Se sucedían los debates relacionados con la Política Integral para la Atención a la Niñez y Juventudes, y no pocos diputados le ofrecieron un valor sin igual a una trilogía que no se puede perder de vista cuando del bienestar y los derechos de estos grupos etarios hablamos: las familias, la escuela y la comunidad. Sin ellos, debemos coincidir, no se pueden llevar a puerto seguro sus proyectos de vida ni hacer que una ley tan justa y verdadera no termine siendo letra muerta.
Unas palabras llenas de energía, expresadas por el miembro del Buró Político del Partido y presidente de la Asamblea Nacional del Poder Popular, Esteban Lazo Hernández, echaron luz sobre un asunto cardinal para nuestra nación: la inserción escolar y la continuidad de estudios. Como quien les hablara a sus propios hijos, contó cómo no hace tanto tiempo era mal mirado en nuestros barrios que un joven no estudiara; constituía, entonces, para nuestras familias y comunidades, hasta motivo de vergüenza.
No podemos decir que este fenómeno se ha legitimado, que para todos resulta normal ni, muchísimo menos, que no sea la lucha contra esto una constante en nuestras escuelas; sin embargo, negar que va ganando espacio y que el desinterés de algunas familias y sus muchachos hacia el estudio es evidente, sería llamarnos a engaño.
Aunque la educación en Cuba es gratuita, pública, universal e inclusiva, y sigue siendo una conquista innegable, muchos hablan de ciertos sacrificios que representan hoy para las familias tener a los hijos estudiando. Y eso me remonta a otros tiempos, ni mejores ni peores, solo otros.
La inmensa mayoría de quienes estudiaron conmigo desde séptimo grado hasta duodécimo, allá en Sanguily 3, se asombrarían e incluso negarían estas palabras que siguen, porque no lo parecía: casi cada uno de aquellos cientos de días sufrí lejos de mi casa.

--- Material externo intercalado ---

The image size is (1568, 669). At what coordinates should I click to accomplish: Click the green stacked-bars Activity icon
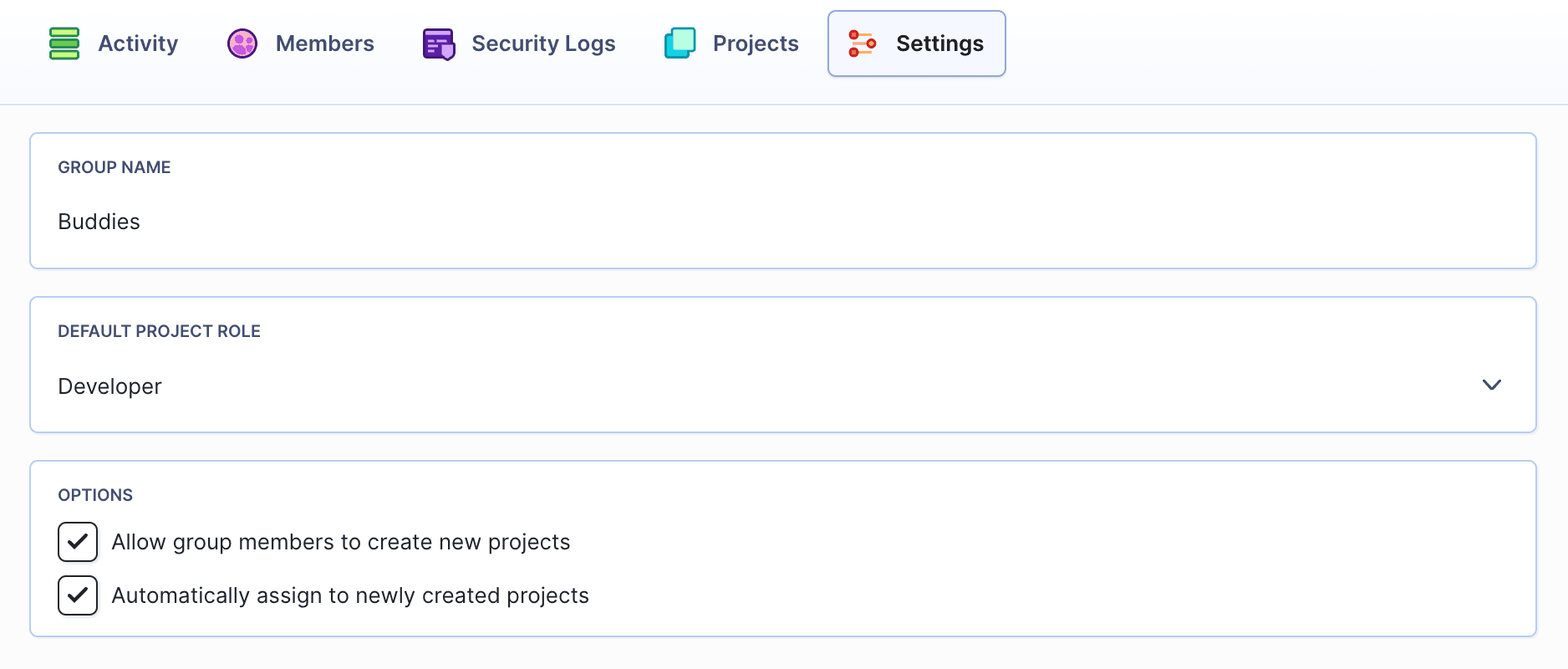(64, 43)
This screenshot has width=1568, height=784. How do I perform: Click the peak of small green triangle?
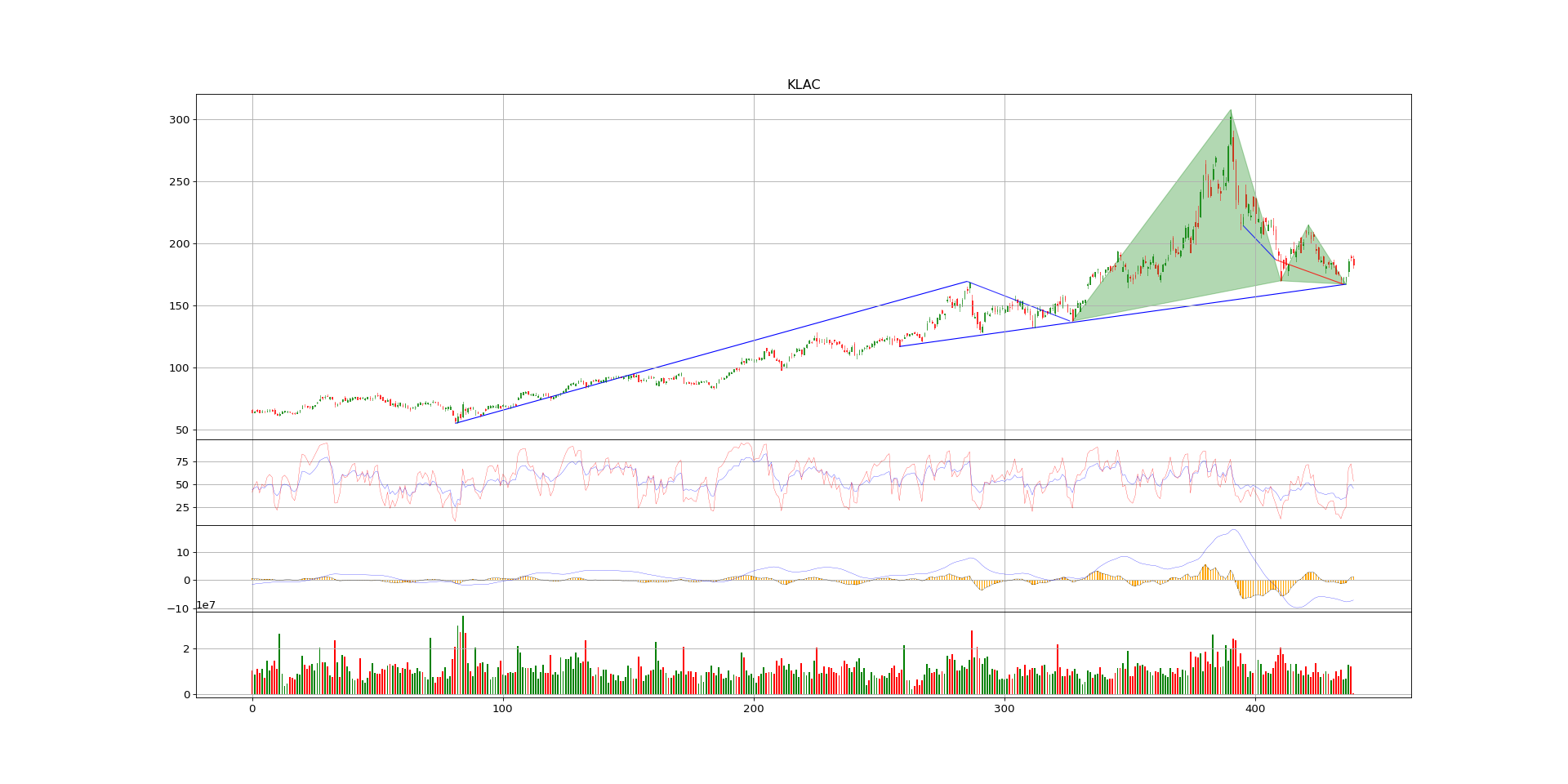[1307, 226]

Hoy reconozco esos años como los del mayor esfuerzo que he hecho por algo en la vida, pero era por lo que, hasta ahora, sigue siendo lo más sagrado para mí y en mi hogar: estudiar.
Nunca he imaginado mi vida ni la de mis padres sin eso, sin ese reponerme a diario a los sinsabores que se iban mientras mi mente crecía. Creamos, mis compañeros y yo, un proyecto de vida donde la finalidad era nuestro bienestar futuro y el bien que regresaríamos a ofrecer un día a nuestras comunidades, para las que representaba tanto que sus adolescentes y jóvenes estuvieran superando cualquier dificultad para “ser algo en la vida”, frase siempre recurrente entre los que veían en la superación escolar el sentido de su existencia.
Se acerca septiembre. Signados por años escolares interrumpidos por la pandemia, reajustes curriculares, temores, resultados indeseados en exámenes de ingreso, nos acercamos al momento ideal para que nuestras familias piensen en que cualquier sacrificio nunca será infértil, que nuestras comunidades aspiren y consigan que sus muchachos mantengan el entusiasmo y la necesidad de aprender en esas escuelas que, a pesar de cualquier adversidad, seguirán con sus aulas abiertas.